今回のソリューションのメリットとしては、集中化およびクラウドベースのネットワークやセキュリティ機能の管理により、支店業務の簡素化とビジネスにおける俊敏性の向上を実現するほか、ローカルから特定のクラウドアプリケーションのみインターネットにオフロードするインターネットブレイクアウトを可能にすることで、ネットワークの種類やユーザーの居場所を問わず、アプリやデータへの高速接続を提供するという。

また、パフォーマンスを損なうことなく先進的な脅威防止、データ保護、アクセス制御を実行することで、ユーザーのネットワークへの接続方法を問わず、普遍的なユーザー保護を確実に提供するとしている。

草薙氏は「従来はファイアウォールで提供されていたセキュリティサービスをクラウドで展開することが可能となった。つまり、これまでSD-WANのターゲットであったVPNルータだけでなく、ファイアウォールVPNのマーケットにも提供できるようなる」と、説明した。

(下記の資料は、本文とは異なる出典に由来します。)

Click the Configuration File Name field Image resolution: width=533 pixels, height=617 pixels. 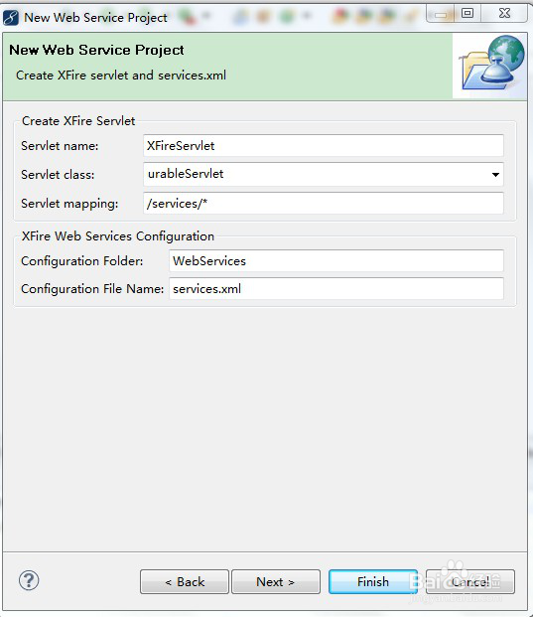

従来のVPN接続では、設定は個別のサイトに対して行っていたが、ほぼ全自動で行えるほか、SD-WANに関してはスタティックな手動設定から自動的な遅延最適化を実現するという。さらに、柔軟性はすべて接続か、すべて接続しないかだったものの、インターネットブレイクアウト設定ができ、トラフィックパスルールとなっている。そして、可視化については、これまでリストでトンネルのアップダウンを表示していたが、Insight+health dashboardで詳細に可視化できるという。

従来のVPN接続との比較

同ソリューションの適用範囲は拠点間WAN、店舗型NW、グローバルWANを想定している。今後の課題としては、クローズドネットワークにこだわる層の取り込み、ダイナミックに拠点が増減しない顧客にアピールできるのか、SD-WANを取り巻くビジネス構造の3点となる。

今後の課題の概要

なお、今回のソリューションは「SteelConnect Version 2.9」から提供し、リバーベッドテクノロジーは同日より、提供を開始。また、Zscaler の提供は日本における総代理店であるノックスより提供する。